Une situation dénoncée par le syndicat national des PADHUE bien sûr (SNPADHUE) mais également par la CGT et l’association des médecins urgentistes de France (AMUF), bien conscient que nombreux sont les hôpitaux français, notamment en Ile-de-France, qui ne tiennent que grâce aux renforts de ces médecins étrangers désormais interdits d’exercer et menacés d’expulsion. Peu à peu, la mobilisation prend de l’ampleur. Une pétition mise en branle par les syndicats a été envoyée au gouvernement samedi dernier et les médecins étrangers et leurs soutiens manifesteront ce jeudi devant le ministère de la Santé, deux mois après un précédent rassemblement.

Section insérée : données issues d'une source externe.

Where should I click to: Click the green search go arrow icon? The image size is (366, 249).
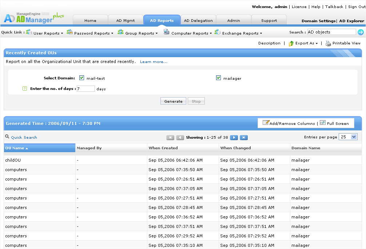click(361, 32)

« Sans les médecins étrangers, le système de santé s’effondre »
Au lendemain de l’intervention d’Emmanuel Macron, le journal Le Point publie par ailleurs ce mercredi une pétition signée par 220 médecins, à diplôme français ou étranger, pour rappeler que « sans les médecins étrangers, le système de santé s’effondre ». Les auteurs de la tribune rappellent que beaucoup de ces médecins non-européens exercent déjà, dans les faits, un rôle de titulaire dans les hôpitaux français. « S’il n’y avait pas ces petits arrangements entre amis, parfois à la limite de la légalité, il n’y aurait pas de médecin de garde dans de nombreux services d’urgence, pas de radiologue pour aider au diagnostic, pas de chirurgien pour opérer la nuit, pas d’anesthésiste pour les endormir » écrivent-ils.
Des médecins dénoncent l’extrême difficulté des épreuves auxquels sont confrontés leurs confrères étrangers. « Dans certaines spécialités, les candidats ont été recalés avec plus de 15 de moyenne. Nous sommes pour l’excellence des médecins en France, il est normal d’exclure ceux qui n’ont pas le niveau. Mais ne demandons pas à nos collègues étrangers d’être meilleurs que nous » avancent les auteurs de la tribune. Les syndicats demandent maintenant au gouvernement de maintenir provisoirement tous les PADHUE à leur poste, pour ne pas entraver le bon fonctionnement des hôpitaux qui comptent sur eux et de mettre en place une commission pour accorder, au cas par cas, des autorisations d’exercice définitive.
Avant même la dernière déclaration d’Emmanuel Macron, les autorités ont déjà commencé à esquisser des mesures pour remédier à cette situation complexe et insatisfaisante pour tout le monde. La loi Valletoux du 27 décembre dernier prévoit ainsi d’accorder aux PADHUE recalés aux EVC une autorisation d’exercice d’un an leur permettant de repasser le concours…à condition de passer d’abord devant une énième commission, qui n’a toujours pas été mise en place. Par ailleurs, le projet de loi sur l’immigration, adoptée le 19 décembre dernier mais pas encore promulgué, prévoit de créer une carte de séjour spécifique pour les médecins étrangers. Histoire de complexifier encore un peu plus une situation inextricable.
PS : Certains mauvais esprits pourraient s’étonner que des praticiens recalés à un examen (dont le niveau de difficulté a sans nul doute était calibré par les autorités académiques) soient repéchés au seul motif qu’il en a n’y a pas d’autres de disponibles sans tenir compte du risque pour la santé des patients.